Neural network pruning can be formulated as a combinatorial optimization problem, yet most existing approaches rely on greedy heuristics that ignore complex interactions between filters. Formal optimization methods such as Quadratic Unconstrained Binary Optimization (QUBO) provide a principled alternative but have so far underperformed due to oversimplified objective formulations based on metrics like the L1-norm. In this work, we propose a unified Hybrid QUBO framework that bridges heuristic importance estimation with global combinatorial optimization.
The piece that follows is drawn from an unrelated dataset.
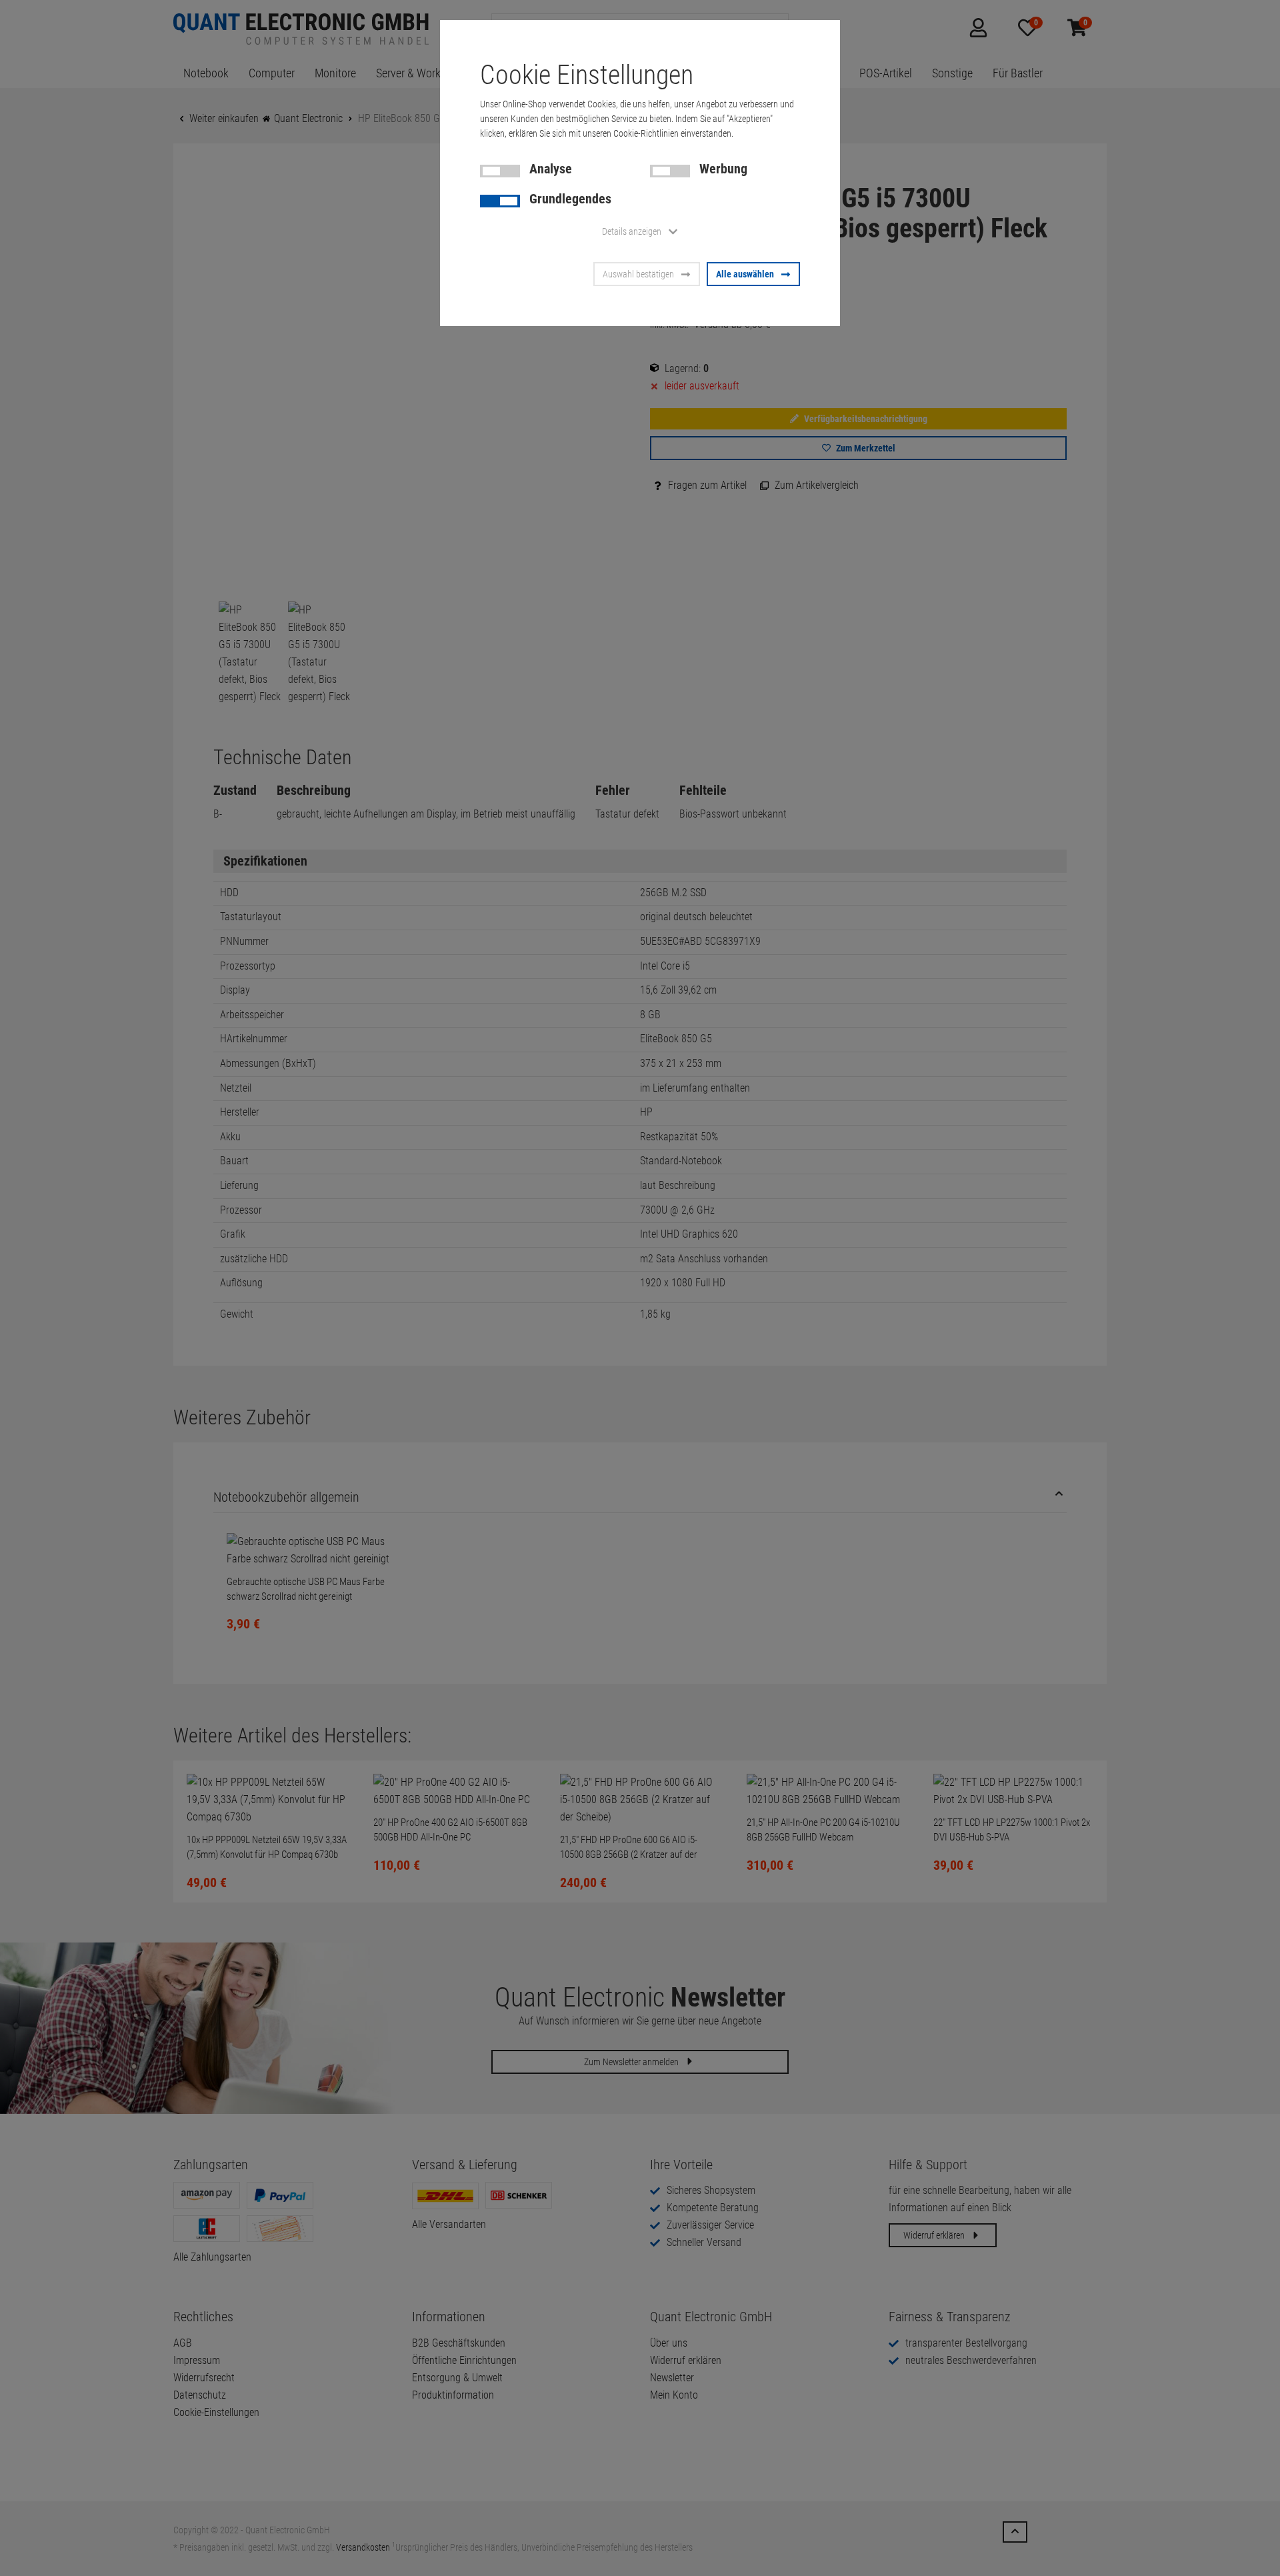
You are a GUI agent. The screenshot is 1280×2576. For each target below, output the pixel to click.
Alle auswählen (745, 274)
Our formulation integrates gradient-aware sensitivity metrics - specifically first-order Taylor and second-order Fisher information - into the linear term, while utilizing data-driven activation similarity in the quadratic term. This allows the QUBO objective to jointly capture individual filter relevance and inter-filter functional redundancy. We further introduce a dynamic capacity-driven search to strictly enforce target sparsity without distorting the optimization landscape. Finally, we employ a two-stage pipeline featuring a Tensor-Train (TT) Refinement stage - a gradient-free optimizer that fine-tunes the QUBO-derived solution directly against the true evaluation metric. Experiments on the SIDD image denoising dataset demonstrate that the proposed Hybrid QUBO significantly outperforms both greedy Taylor pruning and traditional L1-based QUBO, with TT Refinement providing further consistent gains at appropriate combinatorial scales. This highlights the potential of hybrid combinatorial formulations for robust, scalable, and interpretable neural network compression.

翻译：神经网络剪枝可被形式化为组合优化问题，但现有方法大多依赖忽略滤波器间复杂交互的贪婪启发式算法。二次无约束二元优化（QUBO）等正式优化方法提供了原则性替代方案，但由于采用基于L1范数等指标的过度简化目标函数，其表现迄今欠佳。本文提出统一的混合QUBO框架，将启发式重要性估计与全局组合优化相衔接。该框架在线性项中整合了梯度感知灵敏度指标（具体为一阶泰勒展开与二阶Fisher信息），同时在二次项中引入数据驱动的激活相似性，使QUBO目标能同时捕捉单个滤波器重要性与滤波器间功能冗余。我们进一步引入动态容量驱动搜索机制，在不扭曲优化景观的前提下严格实现目标稀疏度。最终采用包含张量列（TT）精炼阶段的两阶段流水线——该梯度无关优化器可直接依据真实评估指标微调QUBO求解结果。在SIDD图像去噪数据集上的实验表明，所提出的混合QUBO方法显著优于贪婪泰勒剪枝与传统L1基QUBO方法，而TT精炼方法在适当组合尺度下能提供持续增益。这彰显了混合组合公式在实现稳健、可扩展且可解释的神经网络压缩中的潜力。